By empty string, I think you are saying you have a grammar rule like X -> Y | epsilon. In this case you write a subroutine for X, that calls Y; if it finds Y, it returns success. If it doesnt find Y, it returns true anyway..
Dante over 6 years

@IraBaxter, thanks. There is another problem. For the grammar T = '(' T ')' | epsilon how can I report syntax error for token streams such as (())()? The grammar stops and returns true when it consumes the 2nd ) and it never sees ().
Ira Baxter over 6 years

@Dante: Well, it should stop after the 2nd ). After all, that's what your grammar rule says: you can have nested parentheses with nothing in them, and nothing else. (()) () isn't a valid string according to your one grammar rule. So, either it is invalid input, or you have other grammar rules you didn't tell us about.
Ira Baxter over 6 years

@Dante: ... oh wait, maybe you are complaining that it accepts the (()) part, but does not complain about the additional ()? That's because your goal rule needs to look like GOAL -> NONTERMINAL <EOF> where EOF is an end of input indicator. You can invent a special token for EOF, or you might use the ASCII <CR> character if reading lines. In practice, EOF isnt actually a token, it is exhaustion of the input string and you have some kind of predicate that can check for this. You modify your GOAL rule to check for EOF once it recognizes everything else and complains if it doesn't see EOF.
jchook almost 5 years

This answer finally got me rolling on writing my own LL(1) parser. However, the Crafting Interpreters books, chapters 4 through 6 really put the pedal to the metal for me.
Prof. Falken over 2 years

Minor nitpick, but the C language can handle AVR and Harvard architecture just fine. Rather, the gcc compiler was not designed to handle Harvard architecture. When the AVR instruction set was created, the hardware designer consulted a prominent compiler vendor: web.archive.org/web/20060529115932/https://…
Steve S over 2 years

I honestly haven't kept up with the details of the latest C standards, but my understanding was that C99 specified a single address space for data, so putting constants in program memory on a Harvard architecture would require something non-standard.

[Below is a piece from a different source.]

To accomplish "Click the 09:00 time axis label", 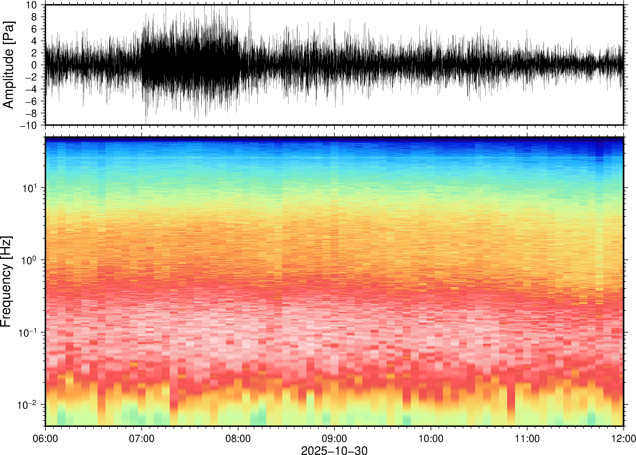I will coord(334,438).
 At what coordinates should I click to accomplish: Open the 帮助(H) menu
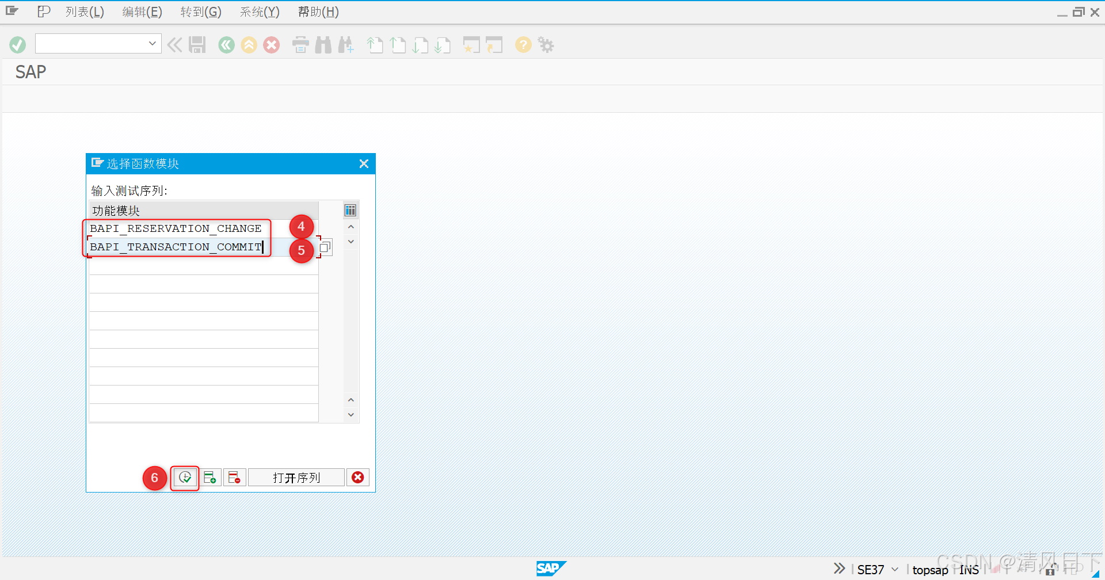318,12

The "Embedded C" extension to the standard does provide a mechanism for dealing with data in multiple distinct address spaces. open-std.org/JTC1/SC22/WG14/www/docs/n1169.pdf (page 37)
Lundin over 2 years

You can't reliably use recursion on an AVR. We are talking about a stack space of a few hundred bytes, not kb.
Ira Baxter over 2 years

You can't build a parser for a language with nested structures without using recursion in some form; whether you use the "stack" or build your own stack in memory doesn't change the nature of the problem. And limited memory will limit the size of stack no matter how limited. The good news is that the depth of recursion need to parse simple expressions is typically only a few; parsing complex programs might require a hundred. Both of these are small enough to squish inside something like an AVR (fair poit: I haven't actually tried on a AVR.)
Shlomo Gottlieb about 2 years

What if I have a rule like P = Q R | S and my input is QS? if I check alternatives like you suggest, it will match Q then fail on R so it will check the alternative S and succeed because when the when parser identified Q it advanced the input stream cursor passed that token. Do I have to backtrack the cursor or can I avoid it?
Ira Baxter about 2 years

A sequence is treated as if only the first sequence token is an optional alterantive; once committed to the first token of a sequence, the rest of the sequence elements are REQUIRED. Look at the example subroutine X. For your example, Q is matched, but there isn't a following R so parsing Q R | ... fails.
Ira Baxter about 2 years

... for the straightforward recursive descent parsers described here, you don't backtrack; FAIL produces a syntax error but does not pass control to the next alternative. If you enhance the parser with backtracking (simply save the input stream pointer at each decision point), then you can build considerably more powerful parsers than simple RDP. You can allow rules like "X = A B C | A Q B". Backtracking restores the input stream to that at the start of the sequence A B C and passes control to next sequence A Q B. But with erroneous input, backtracking may try everything and then fail.